NGBK Neue Gesellschaft für Bildende Kunst

Theater of Peace

01 May - 13 Jun 2010

Floating Lab Collective, Silence as Presence / NGBK 2010
THEATER OF PEACE

Friedensschauplätze

Every day, theaters of war around the world are at the center of media attention. Working for peace on the other hand is unspectacular, slow, and not very appealing. How can a place, an initiative, an artistic work become a theater of peace? What alternative perspectives can be used to counter asymmetrical conditions of visibility? Is it even possible to make peace visible, to represent it?
The exhibition brings together artistic and activist strategies that make visible the hidden stories behind the different scenes of crisis around the world, intervene into public discourse, and resist the logic of war.

With exhibition contributions from Larissa Sansour/Oreet Ashery (Jerusalem, London, Copenhagen), Floating Lab Collective (Washington D.C.), Mazen Kerbaj (Beirut), Solo7 (Nairobi-Kibera), Graine Théâtre/Espace Masolo (Paris/Kinshasa), Artists Without Walls (Israel/Palestine), Victor Gama (Angola), Robby Herbst (Los Angeles), David Reeb (Tel Aviv), Jan Caspers/Anne König/Vera Tollmann/Jan Wenzel (Leipzig), Akim (Berlin), Grete Aagaard (Aarhus), Stefan Kaegi/Rimini Protokoll (Berlin/Zurich), Sandra Schäfer/Elfe Brandenburger (Berlin), Zentrum für politische Schönheit (Berlin), Institut Design2Context (Zurich), Sabine Horlitz/Oliver Clemens (Berlin), Projekt Grenzgeografien: Philipp Misselwitz/Tim Rieniets (Istanbul/Zurich), Samidoun media team/Kharita: Solidarity Maps (Lebanon), Mona Fawaz/Ahmad Gharbieh/Mona Harb (Beirut), Steven Rowell (Berlin/Los Angeles), Decolonizing Architecture (Bethlehem), The Center for Landuse Interpretation (Los Angeles), Christiane Wehr/Ulf Treger (Hamburg), Lize Mogel/Dario Azzellini (New York/Berlin), OFOG (Sweden), Netzwerk Friedenssteuer (Germany), Women Videoletters (int.), Rosa Heide (Neuruppin and elsewhere), Clown Army (int.), G8 TV (int.), Elke Beyer and Anita Kaspar with the project group “Theater of Peace“


Showing the perspective of the defeated without forcing them into the passive role of the victim

The armed conflicts currently being carried out around the world are mostly asymmetrical. This asymmetry is reflected in superior military strength, economic disparity, and in the power of definition: where one side alone controls the circulation of images and information in the media, the other tries to draw (media) attention to itself with acts of violence. Other strategies are needed to create a kind of visibility and the conditions for peaceful solutions. Thus Elias Sanbar speaks of a “return to visibility” in relation to the film culture that has developed in Palestine since the Oslo Accords.
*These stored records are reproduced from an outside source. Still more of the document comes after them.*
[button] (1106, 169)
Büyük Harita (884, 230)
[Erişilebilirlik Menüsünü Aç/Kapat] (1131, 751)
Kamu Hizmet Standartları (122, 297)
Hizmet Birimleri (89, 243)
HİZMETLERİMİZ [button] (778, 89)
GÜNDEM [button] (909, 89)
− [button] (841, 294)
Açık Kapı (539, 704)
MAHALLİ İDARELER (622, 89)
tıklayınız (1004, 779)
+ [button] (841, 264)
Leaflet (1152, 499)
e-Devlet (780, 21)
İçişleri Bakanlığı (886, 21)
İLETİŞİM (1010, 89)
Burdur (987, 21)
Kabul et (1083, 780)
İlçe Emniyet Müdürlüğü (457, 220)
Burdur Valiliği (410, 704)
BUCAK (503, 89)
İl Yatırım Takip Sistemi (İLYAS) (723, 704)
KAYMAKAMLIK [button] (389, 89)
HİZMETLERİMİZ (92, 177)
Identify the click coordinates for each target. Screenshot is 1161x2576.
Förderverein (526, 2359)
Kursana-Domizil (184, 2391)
Then again, visibility is not only the basic requirement for lasting solutions but also the natural domain of art.

Making asymmetrical constellations visible in space

The THEATER OF PEACE project introduces strategies that make visible the hidden problems and stories behind the different scenes of crisis around the world. This includes an analysis and description of the spatial constellations that constitute the stage and context of conflicts, which are made visible in the maps produced by a number of different critical projects. We are interested in the moment of reversal that turns a theater of war into a peaceful scenario.
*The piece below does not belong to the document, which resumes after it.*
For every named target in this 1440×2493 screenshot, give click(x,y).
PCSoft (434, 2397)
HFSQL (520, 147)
Introducing the activities of intervening artists and initiatives for peace

The focus of the project is on the activities of activists and artists who intervene into concrete situations with specific demands while at the same time jump-starting processes beyond their own immediate spatial and temporal environments. A small stage in the exhibition space will function as a THEATER OF PEACE, where initiatives can introduce themselves and discussions, plays, and film screenings will take place.

Web platform http://www.theaterofpeace.org

We understand the THEATER OF PEACE / FRIEDENSSCHAUPLÄTZE project as an intersection in space and time allowing the participating initiatives, activists, and artists to remain connected beyond the exhibition itself. We have created a website to function as a platform of exchange, mapping theaters of peace around the world. Following the example of the Women Videoletters initiative, activists from around the world who are not able to come to the exhibition themselves are invited to submit video interviews reporting about their experiences working for peace. The interviews will be presented on the web platform, where artists and activists can also introduce themselves and make their own material available.